Le domaine de la santé n’est donc pas épargné par les mutations technologiques. Ces dernières peuvent améliorer les voies de guérison et soulager les professionnels de certaines tâches remplaçables. Mais les machines ne remplaceront pas l’humain, car d’autres aspects ne seront pas pris en charge par des robots.
Pourquoi les infirmier(e)s ne seront pas remplacé(e)s
Quels sont ces autres aspects non automatisables-robotisables ? Ils relèvent en grande partie du soin. Soigner, c’est s’occuper du bien-être et du contentement de quelqu’un faire preuve d’attention, de sollicitude et de prévenance. Un robot ou un algorithme, aussi performants soient-ils, sont-ils capables de souci, de préoccupation, de sollicitude ou de prévenance ? Ont-ils cette notion de bien-être ou de contentement ? Non. Si les machines peuvent manipuler des mots, des images, des idées, à force de les stocker et de les comprendre, elles n’ont et n’auront jamais une sensibilité et un vécu, leur permettant d’établir une relation de dignité avec un patient.

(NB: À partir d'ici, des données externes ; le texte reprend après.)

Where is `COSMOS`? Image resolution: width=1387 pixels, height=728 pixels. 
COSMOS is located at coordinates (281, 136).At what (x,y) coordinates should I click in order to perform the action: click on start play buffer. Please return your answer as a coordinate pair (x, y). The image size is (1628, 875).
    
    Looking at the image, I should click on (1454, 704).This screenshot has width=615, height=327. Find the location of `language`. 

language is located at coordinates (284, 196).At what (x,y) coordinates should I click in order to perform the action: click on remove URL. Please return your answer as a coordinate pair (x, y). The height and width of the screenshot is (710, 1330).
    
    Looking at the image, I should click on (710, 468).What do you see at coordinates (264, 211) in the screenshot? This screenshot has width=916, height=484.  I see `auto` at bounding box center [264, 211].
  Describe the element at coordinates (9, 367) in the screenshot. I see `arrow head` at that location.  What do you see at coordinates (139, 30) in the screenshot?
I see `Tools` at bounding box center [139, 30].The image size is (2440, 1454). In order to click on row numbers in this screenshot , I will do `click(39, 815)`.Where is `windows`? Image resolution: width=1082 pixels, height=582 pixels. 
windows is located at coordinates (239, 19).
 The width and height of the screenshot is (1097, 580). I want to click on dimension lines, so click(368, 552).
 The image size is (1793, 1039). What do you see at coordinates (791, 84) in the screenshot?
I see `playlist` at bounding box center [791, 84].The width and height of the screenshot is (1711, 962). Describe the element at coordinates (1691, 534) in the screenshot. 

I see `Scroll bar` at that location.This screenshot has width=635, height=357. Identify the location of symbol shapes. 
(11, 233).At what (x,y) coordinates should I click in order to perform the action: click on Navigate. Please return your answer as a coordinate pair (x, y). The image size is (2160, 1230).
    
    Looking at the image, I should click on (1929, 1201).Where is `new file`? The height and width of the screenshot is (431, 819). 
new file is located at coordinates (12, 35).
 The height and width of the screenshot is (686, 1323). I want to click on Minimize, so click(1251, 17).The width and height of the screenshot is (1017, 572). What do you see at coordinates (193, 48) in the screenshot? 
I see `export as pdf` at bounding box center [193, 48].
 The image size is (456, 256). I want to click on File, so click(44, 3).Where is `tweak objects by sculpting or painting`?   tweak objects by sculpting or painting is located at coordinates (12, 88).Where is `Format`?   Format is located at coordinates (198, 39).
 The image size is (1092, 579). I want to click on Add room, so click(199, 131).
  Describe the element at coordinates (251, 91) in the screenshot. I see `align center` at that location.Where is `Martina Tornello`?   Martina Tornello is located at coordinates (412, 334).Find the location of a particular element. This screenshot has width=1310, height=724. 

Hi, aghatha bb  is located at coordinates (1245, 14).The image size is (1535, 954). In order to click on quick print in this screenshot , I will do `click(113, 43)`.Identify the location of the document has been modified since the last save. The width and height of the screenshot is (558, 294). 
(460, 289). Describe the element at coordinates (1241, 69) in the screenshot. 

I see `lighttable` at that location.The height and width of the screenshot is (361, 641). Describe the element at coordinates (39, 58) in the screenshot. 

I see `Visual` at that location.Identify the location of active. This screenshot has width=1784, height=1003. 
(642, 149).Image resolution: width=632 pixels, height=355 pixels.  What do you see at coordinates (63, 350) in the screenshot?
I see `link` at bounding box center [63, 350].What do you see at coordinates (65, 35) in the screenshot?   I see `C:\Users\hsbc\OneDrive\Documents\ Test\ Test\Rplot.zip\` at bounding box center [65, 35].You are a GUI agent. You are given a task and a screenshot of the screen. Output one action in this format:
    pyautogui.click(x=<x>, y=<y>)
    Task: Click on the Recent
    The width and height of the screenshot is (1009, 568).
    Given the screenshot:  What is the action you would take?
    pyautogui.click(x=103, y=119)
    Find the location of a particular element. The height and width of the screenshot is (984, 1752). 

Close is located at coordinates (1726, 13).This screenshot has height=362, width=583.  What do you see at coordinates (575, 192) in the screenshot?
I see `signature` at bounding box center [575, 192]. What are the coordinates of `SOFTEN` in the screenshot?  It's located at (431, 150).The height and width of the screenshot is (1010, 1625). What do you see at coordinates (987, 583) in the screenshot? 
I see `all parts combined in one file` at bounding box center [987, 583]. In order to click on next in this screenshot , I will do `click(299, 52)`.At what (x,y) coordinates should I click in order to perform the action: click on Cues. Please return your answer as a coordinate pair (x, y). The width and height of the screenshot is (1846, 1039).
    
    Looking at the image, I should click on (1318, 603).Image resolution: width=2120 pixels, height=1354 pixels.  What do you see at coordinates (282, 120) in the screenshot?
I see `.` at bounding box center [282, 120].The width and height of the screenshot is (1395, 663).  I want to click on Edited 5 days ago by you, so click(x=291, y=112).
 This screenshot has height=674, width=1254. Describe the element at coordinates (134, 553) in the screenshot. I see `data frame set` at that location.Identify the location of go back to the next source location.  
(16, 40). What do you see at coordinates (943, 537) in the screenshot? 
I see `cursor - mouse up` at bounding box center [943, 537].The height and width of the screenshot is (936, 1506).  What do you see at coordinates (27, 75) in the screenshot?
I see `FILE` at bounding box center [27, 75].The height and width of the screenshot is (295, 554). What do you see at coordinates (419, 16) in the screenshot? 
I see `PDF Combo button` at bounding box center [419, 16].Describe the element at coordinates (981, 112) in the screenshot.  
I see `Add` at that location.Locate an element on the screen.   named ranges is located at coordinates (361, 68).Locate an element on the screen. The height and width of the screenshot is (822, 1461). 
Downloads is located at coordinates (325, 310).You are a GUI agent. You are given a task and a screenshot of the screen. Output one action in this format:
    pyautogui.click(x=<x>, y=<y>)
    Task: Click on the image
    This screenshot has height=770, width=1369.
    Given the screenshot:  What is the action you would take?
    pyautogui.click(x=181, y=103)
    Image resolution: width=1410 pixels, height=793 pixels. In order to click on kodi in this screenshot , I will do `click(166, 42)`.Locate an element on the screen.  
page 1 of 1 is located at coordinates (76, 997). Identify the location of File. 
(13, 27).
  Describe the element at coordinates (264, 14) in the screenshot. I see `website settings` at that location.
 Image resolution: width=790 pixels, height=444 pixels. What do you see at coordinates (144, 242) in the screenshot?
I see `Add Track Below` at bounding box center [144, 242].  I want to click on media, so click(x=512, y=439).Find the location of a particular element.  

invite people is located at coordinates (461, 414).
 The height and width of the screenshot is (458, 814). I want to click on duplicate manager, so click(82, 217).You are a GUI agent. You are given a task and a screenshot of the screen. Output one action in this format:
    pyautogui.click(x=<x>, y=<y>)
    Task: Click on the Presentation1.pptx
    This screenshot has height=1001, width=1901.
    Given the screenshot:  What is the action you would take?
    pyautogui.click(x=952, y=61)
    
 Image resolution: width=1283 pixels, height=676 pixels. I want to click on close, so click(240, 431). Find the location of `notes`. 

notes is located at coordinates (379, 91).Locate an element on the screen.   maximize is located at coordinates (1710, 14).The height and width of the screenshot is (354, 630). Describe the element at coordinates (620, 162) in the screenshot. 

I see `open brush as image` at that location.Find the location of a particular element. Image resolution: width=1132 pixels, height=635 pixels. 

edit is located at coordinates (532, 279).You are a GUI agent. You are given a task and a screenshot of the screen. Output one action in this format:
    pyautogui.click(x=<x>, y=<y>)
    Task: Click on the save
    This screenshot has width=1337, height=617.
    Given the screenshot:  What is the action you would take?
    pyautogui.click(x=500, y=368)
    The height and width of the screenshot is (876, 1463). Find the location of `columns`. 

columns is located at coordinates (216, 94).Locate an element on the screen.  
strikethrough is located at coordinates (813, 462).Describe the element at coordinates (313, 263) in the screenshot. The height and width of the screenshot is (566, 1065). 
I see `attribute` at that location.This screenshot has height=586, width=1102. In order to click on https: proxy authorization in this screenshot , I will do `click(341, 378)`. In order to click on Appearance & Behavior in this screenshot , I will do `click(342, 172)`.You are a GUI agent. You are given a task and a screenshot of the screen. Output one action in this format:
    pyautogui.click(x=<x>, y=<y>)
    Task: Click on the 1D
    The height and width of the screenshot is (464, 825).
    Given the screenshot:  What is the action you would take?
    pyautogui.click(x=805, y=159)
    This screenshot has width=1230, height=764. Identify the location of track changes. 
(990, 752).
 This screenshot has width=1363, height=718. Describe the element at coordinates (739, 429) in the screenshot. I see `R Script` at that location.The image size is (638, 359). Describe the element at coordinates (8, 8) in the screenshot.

Cette empathie nécessaire au bon déroulé d’un traitement thérapeutique, révèle ainsi les limites de l’avancée technologique. L’empathie permet de s’occuper “non seulement de la maladie du sujet mais aussi du sujet de la maladie”. Elle participe au bien-être des patients et au bon déroulé des traitements “par l’intermédiaire de l’échange d’informations, de l’expertise reconnue, de la confiance interpersonnelle et d’un partenariat”, améliorant ainsi la santé des patients, et réduisant les coûts de prise en charge. CQFD.
Prenons une autre situation : lorsqu’il faut annoncer une aggravation ou un décès à la famille d’un patient, peut-on seulement imaginer ces annonces faites par une machine ? Cela paraît impensable. L’écoute, l’empathie, la pédagogie, le soutien et l’accompagnement dans la souffrance sont indispensables dans une telle situation. Ce sont des qualités auxquelles sont d’ailleurs formés les étudiants en soins infirmiers pendant leurs études.
Pour revenir à la question initiale, la technologie peut (et doit !) soulager les soignants dans des tâches techniques, car elle sera progressivement meilleure qu’eux dans ces domaines. Mais le cœur du métier, fondé sur les capacités relationnelles, reste fondamentalement humain et irremplaçable.. De surcroît, avec des besoins prévisionnels croissants auprès des populations vieillissantes, et une augmentation des maladies chroniques, les infirmiers et aide-soignants auront plus que jamais besoin de déployer toutes leurs capacités d’accompagnement, leur sensibilité, leur pédagogie et leur empathie, pour redonner au soin sa juste valeur.